Despite what we might think we want, doctors do need to know bureaucracy, at least to give patients appropriate, quality healthcare, such as knowing coding tricks. Good, conscientious physicians know the costs of assays and treatments and order them rationally, rather than over-ordering due to incompetence or to cover their ass and increasing the cost of healthcare. Coding has changed so much that assistants are hired just to code--forming one of the fastest growing employment opportunities. Physicians hire assistants just to follow them around and do the electronic charting. cha-ching! The business of medicine has gotten so complicated and expensive with bureaucracy and insurance costs that private practices are shuttering left and right and the physicians are joining hospitals. Payment to the doctor or hospital might be denied at any of several steps--and knowing the bureaucracy can help avoid being stiffed. Many elite physicians are switching to concierge medicine, priced well out of reach of the vast majority of the populace.

post #39 of 47
Quote:
Originally Posted by thompr View Post
 

I forget where I read this, but I remember reading someone's analogy that getting insurance is like gambling.  You are betting that something crappy will eventually happen to you.  And when something crappy FINALLY does happen, you win! :\  At least that round.  In the long run, however, the odds are stacked in the house's favor, and you will most likely end your life with a net loss in the "casino" of insurance.

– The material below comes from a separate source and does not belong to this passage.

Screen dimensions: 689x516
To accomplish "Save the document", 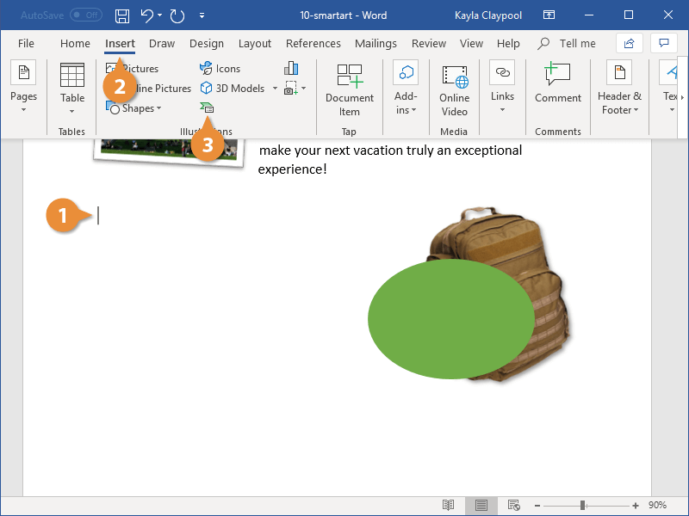I will [121, 15].
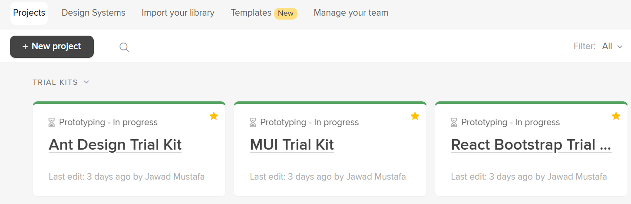Viewport: 631px width, 204px height.
Task: Switch to the Projects tab
Action: click(29, 13)
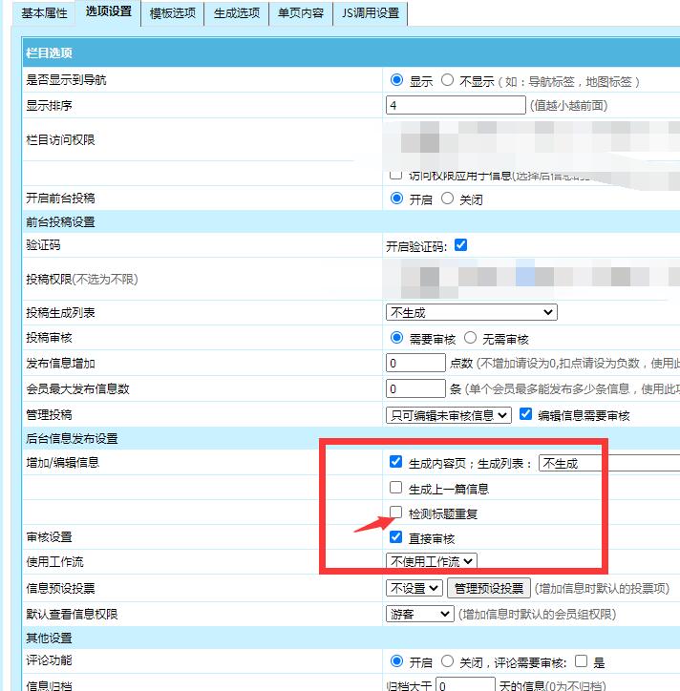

Especially in the disability insurance business, the insurance companies love it when you cancel!

 

Maybe the best part of the ACA (affordable care act or "Obamacare") is no more exclusions for pre-existing conditions. So if "something crappy" happens and it doesn't kill you, you can still get health insurance.

post #40 of 47
BTW: Of course not similar but, Microsoft has also attempted a health recording app in past called "HealthVault" which interestingly is available on iOS:

https://itunes.apple.com/in/app/microsoft-healthvault/id546835834?mt=8

Perhaps one of the most unused apps. They have their own platform and ecosystem with Windows Phone, but just lack the vision to make it useful.

They just can't pick one thing and do it right. They somehow have to put their hands in everything and not do even one right.